■ Records to process:
##########

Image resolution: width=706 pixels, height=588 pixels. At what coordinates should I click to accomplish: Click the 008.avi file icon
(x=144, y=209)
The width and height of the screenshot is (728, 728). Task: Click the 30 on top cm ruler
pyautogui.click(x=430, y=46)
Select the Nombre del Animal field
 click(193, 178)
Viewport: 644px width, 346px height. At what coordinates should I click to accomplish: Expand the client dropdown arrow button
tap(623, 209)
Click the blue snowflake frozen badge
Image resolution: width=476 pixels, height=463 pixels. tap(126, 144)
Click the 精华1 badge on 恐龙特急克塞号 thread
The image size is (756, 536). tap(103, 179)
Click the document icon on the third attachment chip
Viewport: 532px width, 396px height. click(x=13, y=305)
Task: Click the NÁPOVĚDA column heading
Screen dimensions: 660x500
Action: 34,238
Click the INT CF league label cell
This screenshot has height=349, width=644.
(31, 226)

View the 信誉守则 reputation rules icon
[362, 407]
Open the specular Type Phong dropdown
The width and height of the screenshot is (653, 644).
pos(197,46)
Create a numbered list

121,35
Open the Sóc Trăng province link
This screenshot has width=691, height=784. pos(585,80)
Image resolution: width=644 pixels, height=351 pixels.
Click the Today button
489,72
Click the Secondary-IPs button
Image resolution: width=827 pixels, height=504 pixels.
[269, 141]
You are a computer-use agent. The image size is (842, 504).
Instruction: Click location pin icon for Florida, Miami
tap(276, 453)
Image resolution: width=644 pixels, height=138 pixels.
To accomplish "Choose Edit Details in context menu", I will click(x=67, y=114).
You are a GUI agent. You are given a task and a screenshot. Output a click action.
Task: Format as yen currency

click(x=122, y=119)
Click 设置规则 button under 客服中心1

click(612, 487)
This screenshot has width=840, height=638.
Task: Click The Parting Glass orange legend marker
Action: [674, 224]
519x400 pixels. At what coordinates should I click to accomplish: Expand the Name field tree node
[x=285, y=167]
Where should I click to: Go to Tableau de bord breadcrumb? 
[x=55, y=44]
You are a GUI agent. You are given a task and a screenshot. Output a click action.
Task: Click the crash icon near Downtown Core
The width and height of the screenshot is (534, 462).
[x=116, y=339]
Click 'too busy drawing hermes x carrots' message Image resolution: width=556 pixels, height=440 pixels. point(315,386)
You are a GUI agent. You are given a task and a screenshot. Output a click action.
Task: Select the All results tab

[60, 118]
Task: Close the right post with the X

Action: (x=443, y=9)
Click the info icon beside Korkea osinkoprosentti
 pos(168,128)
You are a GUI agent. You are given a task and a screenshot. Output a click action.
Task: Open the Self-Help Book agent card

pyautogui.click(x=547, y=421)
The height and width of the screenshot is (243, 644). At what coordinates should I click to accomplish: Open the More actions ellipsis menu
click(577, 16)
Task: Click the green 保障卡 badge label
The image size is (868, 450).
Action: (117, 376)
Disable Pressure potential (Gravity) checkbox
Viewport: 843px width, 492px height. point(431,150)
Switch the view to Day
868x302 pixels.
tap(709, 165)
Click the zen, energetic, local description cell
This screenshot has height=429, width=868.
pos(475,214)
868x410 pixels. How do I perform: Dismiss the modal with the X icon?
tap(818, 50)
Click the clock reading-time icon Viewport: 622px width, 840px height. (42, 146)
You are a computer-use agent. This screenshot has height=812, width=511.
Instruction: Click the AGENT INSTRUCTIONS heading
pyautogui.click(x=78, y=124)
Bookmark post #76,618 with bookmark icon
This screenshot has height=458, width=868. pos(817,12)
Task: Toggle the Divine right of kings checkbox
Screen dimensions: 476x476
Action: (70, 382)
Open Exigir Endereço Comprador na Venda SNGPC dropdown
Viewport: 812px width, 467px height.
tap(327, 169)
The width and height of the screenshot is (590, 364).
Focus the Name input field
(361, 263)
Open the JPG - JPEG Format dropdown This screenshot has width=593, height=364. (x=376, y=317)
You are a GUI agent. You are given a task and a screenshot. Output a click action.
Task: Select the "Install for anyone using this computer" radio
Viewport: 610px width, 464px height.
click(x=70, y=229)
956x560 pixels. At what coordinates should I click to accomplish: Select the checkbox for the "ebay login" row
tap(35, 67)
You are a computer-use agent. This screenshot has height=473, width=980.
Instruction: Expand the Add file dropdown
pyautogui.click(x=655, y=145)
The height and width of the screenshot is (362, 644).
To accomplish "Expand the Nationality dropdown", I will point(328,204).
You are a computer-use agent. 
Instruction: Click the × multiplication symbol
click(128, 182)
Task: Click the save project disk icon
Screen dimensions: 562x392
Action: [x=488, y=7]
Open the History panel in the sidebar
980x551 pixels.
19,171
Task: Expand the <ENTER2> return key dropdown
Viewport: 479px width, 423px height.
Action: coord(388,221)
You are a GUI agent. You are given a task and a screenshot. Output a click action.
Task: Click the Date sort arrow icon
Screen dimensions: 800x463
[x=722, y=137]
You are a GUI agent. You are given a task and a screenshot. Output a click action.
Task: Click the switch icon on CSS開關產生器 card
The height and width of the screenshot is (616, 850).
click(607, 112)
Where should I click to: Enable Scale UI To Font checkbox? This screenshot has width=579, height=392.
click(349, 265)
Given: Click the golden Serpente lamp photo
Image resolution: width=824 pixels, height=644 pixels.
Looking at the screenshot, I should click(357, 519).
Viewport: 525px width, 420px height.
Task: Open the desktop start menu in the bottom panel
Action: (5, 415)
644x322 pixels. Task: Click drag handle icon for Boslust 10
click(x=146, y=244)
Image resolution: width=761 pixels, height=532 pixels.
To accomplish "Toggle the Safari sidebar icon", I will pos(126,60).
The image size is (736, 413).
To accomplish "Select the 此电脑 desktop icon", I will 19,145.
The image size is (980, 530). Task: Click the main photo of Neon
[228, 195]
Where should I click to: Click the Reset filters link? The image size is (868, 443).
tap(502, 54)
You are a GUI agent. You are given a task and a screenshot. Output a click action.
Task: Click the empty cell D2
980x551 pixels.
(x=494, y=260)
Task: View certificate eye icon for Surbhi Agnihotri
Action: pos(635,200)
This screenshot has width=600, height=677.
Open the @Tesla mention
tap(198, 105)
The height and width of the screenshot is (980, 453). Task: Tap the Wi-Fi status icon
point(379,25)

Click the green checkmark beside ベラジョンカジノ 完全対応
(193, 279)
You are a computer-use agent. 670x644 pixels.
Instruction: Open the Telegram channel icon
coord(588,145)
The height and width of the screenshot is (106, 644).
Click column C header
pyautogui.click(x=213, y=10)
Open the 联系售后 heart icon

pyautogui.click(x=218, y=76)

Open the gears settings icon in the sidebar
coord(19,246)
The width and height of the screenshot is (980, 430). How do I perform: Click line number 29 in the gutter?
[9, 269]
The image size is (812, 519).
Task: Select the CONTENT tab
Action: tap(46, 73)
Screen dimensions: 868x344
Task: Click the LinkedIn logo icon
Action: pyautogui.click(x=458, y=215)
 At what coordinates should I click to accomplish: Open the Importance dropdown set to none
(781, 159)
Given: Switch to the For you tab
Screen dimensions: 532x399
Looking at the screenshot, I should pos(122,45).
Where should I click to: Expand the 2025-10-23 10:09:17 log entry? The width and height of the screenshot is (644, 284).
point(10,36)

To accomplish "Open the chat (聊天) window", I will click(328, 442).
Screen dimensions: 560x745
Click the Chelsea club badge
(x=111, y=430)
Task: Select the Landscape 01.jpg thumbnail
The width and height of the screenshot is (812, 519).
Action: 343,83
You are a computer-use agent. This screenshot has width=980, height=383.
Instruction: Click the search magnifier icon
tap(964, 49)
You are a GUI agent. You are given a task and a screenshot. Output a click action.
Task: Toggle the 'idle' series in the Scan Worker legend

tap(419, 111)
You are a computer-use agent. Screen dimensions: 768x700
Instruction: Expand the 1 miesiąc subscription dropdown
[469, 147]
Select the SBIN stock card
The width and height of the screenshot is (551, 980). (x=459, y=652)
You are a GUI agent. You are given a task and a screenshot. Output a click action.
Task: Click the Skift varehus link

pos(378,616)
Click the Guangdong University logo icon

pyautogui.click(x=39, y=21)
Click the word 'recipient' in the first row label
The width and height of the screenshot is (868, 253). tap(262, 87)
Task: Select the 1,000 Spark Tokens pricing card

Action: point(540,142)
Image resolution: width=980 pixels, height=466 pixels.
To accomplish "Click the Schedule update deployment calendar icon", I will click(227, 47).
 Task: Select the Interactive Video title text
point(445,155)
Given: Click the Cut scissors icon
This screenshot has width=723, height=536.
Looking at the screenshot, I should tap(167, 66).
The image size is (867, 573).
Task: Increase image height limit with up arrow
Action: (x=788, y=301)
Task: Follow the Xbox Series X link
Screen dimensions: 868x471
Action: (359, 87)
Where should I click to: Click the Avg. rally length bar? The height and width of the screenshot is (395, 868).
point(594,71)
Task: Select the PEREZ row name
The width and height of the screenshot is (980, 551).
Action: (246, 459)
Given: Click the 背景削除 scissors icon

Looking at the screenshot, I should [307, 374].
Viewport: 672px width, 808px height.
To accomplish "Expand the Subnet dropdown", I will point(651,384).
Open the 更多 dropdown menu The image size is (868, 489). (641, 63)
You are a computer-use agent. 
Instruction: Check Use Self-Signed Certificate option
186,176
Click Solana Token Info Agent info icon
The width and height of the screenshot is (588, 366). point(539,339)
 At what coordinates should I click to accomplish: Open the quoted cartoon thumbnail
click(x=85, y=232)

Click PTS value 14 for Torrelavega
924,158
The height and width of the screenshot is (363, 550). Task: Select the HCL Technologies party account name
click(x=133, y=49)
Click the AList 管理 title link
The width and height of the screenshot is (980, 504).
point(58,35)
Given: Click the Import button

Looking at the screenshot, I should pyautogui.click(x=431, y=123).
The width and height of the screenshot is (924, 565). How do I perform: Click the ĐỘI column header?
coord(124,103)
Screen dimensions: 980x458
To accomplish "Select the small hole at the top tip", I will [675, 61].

##########

■ Requirement: Take the line that contains "The width and height of the screenshot is (980, 551)." and each line after it down to the last of the records, and retype them exactly; add nothing else.

■ Task result:
The width and height of the screenshot is (980, 551).
Action: (246, 459)
Given: Click the 背景削除 scissors icon

Looking at the screenshot, I should [307, 374].
Viewport: 672px width, 808px height.
To accomplish "Expand the Subnet dropdown", I will point(651,384).
Open the 更多 dropdown menu The image size is (868, 489). (641, 63)
You are a computer-use agent. 
Instruction: Check Use Self-Signed Certificate option
186,176
Click Solana Token Info Agent info icon
The width and height of the screenshot is (588, 366). point(539,339)
 At what coordinates should I click to accomplish: Open the quoted cartoon thumbnail
click(x=85, y=232)

Click PTS value 14 for Torrelavega
924,158
The height and width of the screenshot is (363, 550). Task: Select the HCL Technologies party account name
click(x=133, y=49)
Click the AList 管理 title link
The width and height of the screenshot is (980, 504).
point(58,35)
Given: Click the Import button

Looking at the screenshot, I should pyautogui.click(x=431, y=123).
The width and height of the screenshot is (924, 565). How do I perform: Click the ĐỘI column header?
coord(124,103)
Screen dimensions: 980x458
To accomplish "Select the small hole at the top tip", I will [675, 61].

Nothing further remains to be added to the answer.